(Saved data entries)
★ ★ ★
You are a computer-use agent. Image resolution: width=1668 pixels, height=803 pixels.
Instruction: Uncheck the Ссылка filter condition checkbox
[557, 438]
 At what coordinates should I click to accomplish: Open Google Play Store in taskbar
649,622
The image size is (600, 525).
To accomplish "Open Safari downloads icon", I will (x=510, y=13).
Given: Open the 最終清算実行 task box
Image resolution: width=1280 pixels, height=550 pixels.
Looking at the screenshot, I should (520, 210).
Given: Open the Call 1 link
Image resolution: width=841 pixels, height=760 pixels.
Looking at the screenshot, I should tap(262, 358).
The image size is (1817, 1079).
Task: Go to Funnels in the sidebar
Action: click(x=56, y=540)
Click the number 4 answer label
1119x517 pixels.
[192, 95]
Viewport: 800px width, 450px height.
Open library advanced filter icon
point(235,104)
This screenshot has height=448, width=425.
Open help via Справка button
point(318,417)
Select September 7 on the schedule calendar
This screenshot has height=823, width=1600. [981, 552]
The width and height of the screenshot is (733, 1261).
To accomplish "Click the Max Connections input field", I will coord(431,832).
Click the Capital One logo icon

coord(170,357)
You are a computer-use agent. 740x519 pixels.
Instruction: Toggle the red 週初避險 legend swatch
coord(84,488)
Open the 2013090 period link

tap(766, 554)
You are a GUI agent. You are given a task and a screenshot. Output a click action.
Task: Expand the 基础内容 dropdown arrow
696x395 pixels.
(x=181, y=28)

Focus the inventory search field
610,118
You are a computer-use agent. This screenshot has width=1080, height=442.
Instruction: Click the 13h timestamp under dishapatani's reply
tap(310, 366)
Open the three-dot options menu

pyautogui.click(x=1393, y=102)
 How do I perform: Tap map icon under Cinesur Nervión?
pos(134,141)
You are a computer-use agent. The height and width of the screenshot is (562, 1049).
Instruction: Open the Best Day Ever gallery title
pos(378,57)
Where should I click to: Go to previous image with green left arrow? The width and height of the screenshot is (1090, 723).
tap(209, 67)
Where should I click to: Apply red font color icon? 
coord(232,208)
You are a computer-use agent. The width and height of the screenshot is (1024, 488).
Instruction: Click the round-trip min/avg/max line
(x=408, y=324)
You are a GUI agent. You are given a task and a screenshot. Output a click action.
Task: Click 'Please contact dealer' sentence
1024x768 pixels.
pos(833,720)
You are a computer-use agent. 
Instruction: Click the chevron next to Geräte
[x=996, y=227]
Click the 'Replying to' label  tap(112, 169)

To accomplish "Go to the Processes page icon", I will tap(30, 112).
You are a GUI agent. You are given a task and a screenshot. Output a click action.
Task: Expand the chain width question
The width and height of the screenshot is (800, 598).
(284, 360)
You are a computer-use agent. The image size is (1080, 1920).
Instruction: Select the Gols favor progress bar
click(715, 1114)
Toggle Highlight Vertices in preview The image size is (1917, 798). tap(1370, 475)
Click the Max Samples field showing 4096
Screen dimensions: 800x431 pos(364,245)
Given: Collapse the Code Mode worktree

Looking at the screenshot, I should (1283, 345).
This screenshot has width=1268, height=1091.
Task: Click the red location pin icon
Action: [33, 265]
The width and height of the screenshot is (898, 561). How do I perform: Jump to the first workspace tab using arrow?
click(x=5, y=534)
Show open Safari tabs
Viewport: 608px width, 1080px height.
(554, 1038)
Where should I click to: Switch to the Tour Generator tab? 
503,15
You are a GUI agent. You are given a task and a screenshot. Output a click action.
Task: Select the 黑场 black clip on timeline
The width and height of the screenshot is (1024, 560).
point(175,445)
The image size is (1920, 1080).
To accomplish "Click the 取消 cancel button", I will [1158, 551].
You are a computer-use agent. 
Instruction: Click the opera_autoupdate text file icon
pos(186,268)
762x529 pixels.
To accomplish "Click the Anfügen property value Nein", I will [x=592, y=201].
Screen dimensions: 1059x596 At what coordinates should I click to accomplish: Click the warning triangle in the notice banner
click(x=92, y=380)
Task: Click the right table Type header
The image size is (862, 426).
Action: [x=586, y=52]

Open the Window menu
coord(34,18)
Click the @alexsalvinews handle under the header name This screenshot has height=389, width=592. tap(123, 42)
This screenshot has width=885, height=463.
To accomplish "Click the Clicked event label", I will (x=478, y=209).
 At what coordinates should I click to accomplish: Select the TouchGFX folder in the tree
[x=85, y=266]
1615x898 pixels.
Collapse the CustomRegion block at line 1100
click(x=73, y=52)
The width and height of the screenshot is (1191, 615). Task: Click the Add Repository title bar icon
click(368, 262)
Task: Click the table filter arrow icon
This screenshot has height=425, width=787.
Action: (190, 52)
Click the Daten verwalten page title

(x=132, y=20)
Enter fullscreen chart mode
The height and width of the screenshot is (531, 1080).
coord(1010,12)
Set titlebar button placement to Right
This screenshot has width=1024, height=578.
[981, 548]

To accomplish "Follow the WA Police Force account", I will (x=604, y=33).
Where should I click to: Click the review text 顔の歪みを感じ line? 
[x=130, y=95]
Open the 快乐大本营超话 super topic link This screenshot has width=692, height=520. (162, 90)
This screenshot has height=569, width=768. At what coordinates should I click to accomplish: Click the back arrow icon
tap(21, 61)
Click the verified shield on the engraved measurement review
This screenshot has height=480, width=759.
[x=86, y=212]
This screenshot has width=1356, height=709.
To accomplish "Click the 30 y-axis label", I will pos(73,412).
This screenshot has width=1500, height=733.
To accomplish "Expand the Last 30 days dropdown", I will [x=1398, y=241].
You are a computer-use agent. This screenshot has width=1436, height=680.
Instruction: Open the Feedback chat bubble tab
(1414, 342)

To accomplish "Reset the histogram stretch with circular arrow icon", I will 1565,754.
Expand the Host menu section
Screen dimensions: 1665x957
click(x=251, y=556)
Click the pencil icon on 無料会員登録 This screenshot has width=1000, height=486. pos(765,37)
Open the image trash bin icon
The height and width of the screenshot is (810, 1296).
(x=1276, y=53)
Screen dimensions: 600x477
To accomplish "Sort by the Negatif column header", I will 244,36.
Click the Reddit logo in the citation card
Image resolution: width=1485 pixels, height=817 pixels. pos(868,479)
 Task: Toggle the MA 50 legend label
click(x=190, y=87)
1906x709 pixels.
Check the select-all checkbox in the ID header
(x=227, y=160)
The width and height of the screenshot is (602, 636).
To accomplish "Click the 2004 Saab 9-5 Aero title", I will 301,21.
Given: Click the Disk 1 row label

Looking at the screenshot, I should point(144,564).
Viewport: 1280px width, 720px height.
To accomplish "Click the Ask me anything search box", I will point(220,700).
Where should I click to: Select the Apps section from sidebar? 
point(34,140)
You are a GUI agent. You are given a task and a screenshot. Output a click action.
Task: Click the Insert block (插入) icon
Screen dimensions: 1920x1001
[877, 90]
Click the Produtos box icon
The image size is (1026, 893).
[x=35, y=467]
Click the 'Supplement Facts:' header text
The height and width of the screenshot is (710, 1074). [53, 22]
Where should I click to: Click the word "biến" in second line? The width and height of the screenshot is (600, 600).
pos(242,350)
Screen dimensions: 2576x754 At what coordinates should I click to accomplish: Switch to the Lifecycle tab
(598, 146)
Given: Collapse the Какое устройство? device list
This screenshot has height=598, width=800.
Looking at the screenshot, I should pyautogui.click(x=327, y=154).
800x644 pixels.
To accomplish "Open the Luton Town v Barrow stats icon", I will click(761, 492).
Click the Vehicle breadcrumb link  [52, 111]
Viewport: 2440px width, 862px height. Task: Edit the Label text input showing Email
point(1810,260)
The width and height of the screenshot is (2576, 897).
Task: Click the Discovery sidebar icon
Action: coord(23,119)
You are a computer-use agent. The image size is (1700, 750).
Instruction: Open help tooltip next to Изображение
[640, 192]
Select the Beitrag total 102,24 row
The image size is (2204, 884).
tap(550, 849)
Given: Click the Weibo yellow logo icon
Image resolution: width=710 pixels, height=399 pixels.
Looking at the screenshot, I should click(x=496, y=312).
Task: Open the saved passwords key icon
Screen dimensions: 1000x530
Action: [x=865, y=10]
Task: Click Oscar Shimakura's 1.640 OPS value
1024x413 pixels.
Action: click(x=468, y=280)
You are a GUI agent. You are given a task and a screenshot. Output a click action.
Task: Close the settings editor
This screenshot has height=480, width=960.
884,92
★ ★ ★
What you are asked to do:
Scan the lines above for the word "Safari", then copy each line that has it.

Response:
To accomplish "Open Safari downloads icon", I will (x=510, y=13).
Show open Safari tabs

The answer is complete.